This article was submitted anonymously, by a disenchanted student.
I excitedly signed up for MatadorU’s travel writing program, lured in by grand notions of getting paid to travel the world and getting published on the Matador Network. And it was great. I didn’t really get paid to travel, nor did I get published on the Network, but the program itself was fabulous. Every week, a new lesson would become available to me and I would devour it, hungry to learn a new aspect about a craft I already knew. The assignments were challenging and interesting and I loved the feedback.
Here’s how it worked: One of the faculty members would review your assignment after you posted it to your MatadorU blog, and give a detailed commentary about what you did right, what could have been better, and ways to revise the work.

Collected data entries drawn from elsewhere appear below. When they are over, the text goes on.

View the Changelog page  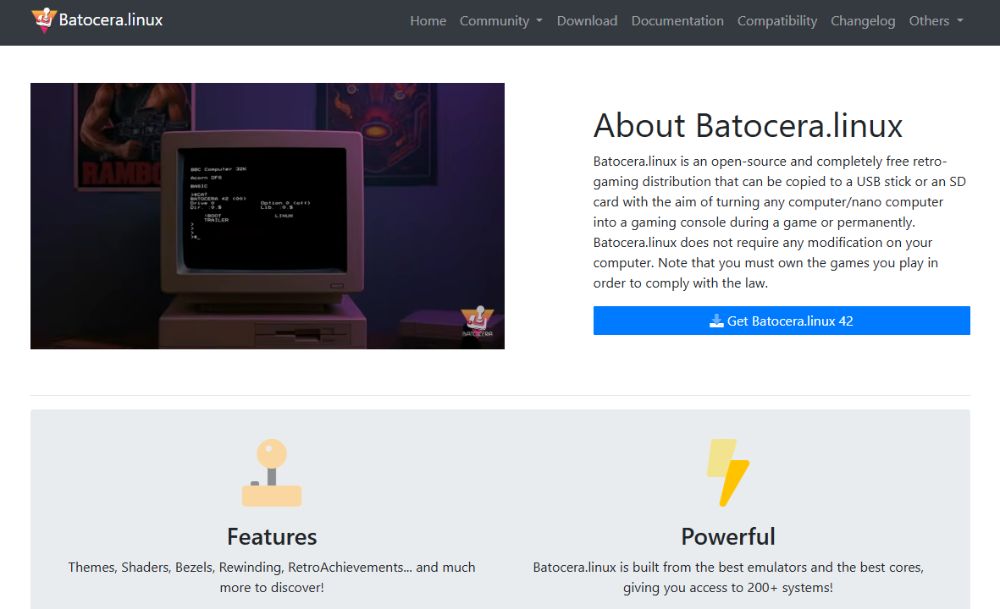click(x=862, y=21)
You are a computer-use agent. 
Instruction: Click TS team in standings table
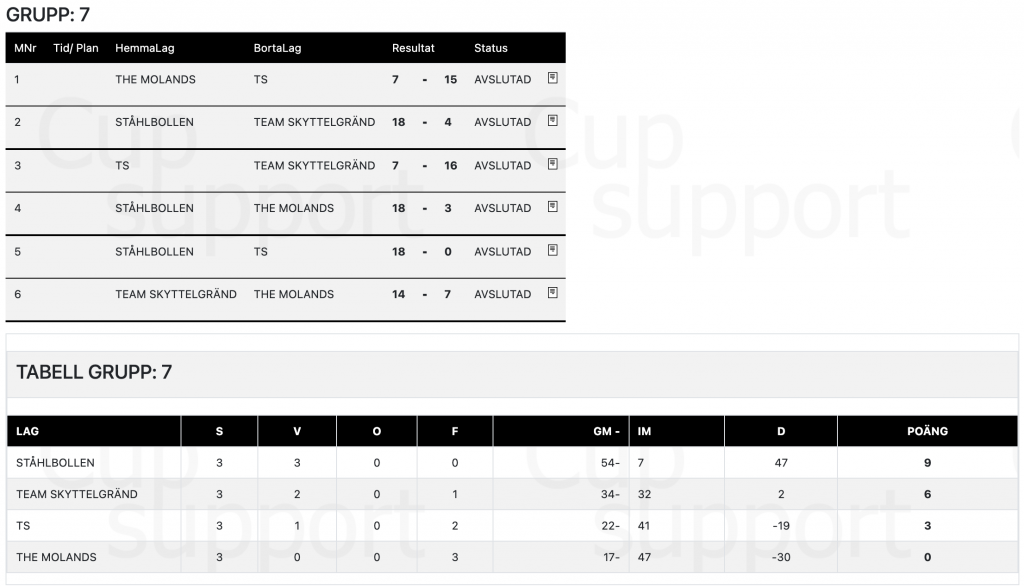[24, 526]
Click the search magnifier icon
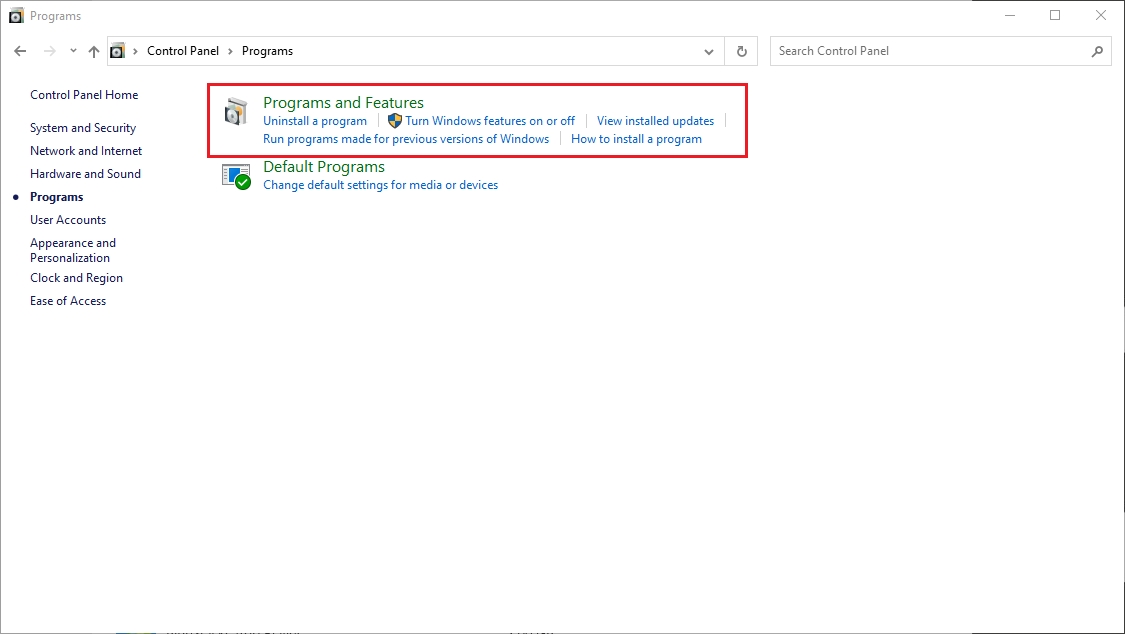Image resolution: width=1125 pixels, height=634 pixels. (1097, 51)
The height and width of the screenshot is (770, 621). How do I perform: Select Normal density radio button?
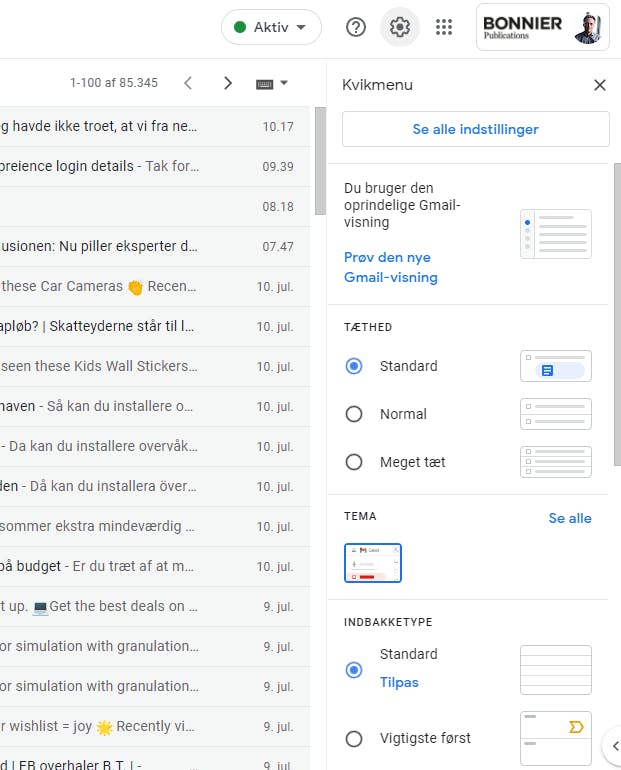353,414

But like all great things, it changed. My favorite faculty member left the school to pursue other avenues, and the administration appeared to receive an overhaul. I began to get emails about changes – to the interface, the course, the feedback. No longer would students receive feedback on every assignment. We’d only see it on the first, sixth, and twelfth assignment. Needless to say, this caused quite the controversy among us students, and the forums were flooded with complaints and concerns. We felt cheated, like we wasted our money when we signed up. MatadorU was not holding up their end of the bargain. The faculty was quick to respond to us, but to no avail. And then they doled out the kiss of death – we were told that in the real world, writers struggle with no pay and no feedback until they’ve developed relationships in the industry and created a career for themselves.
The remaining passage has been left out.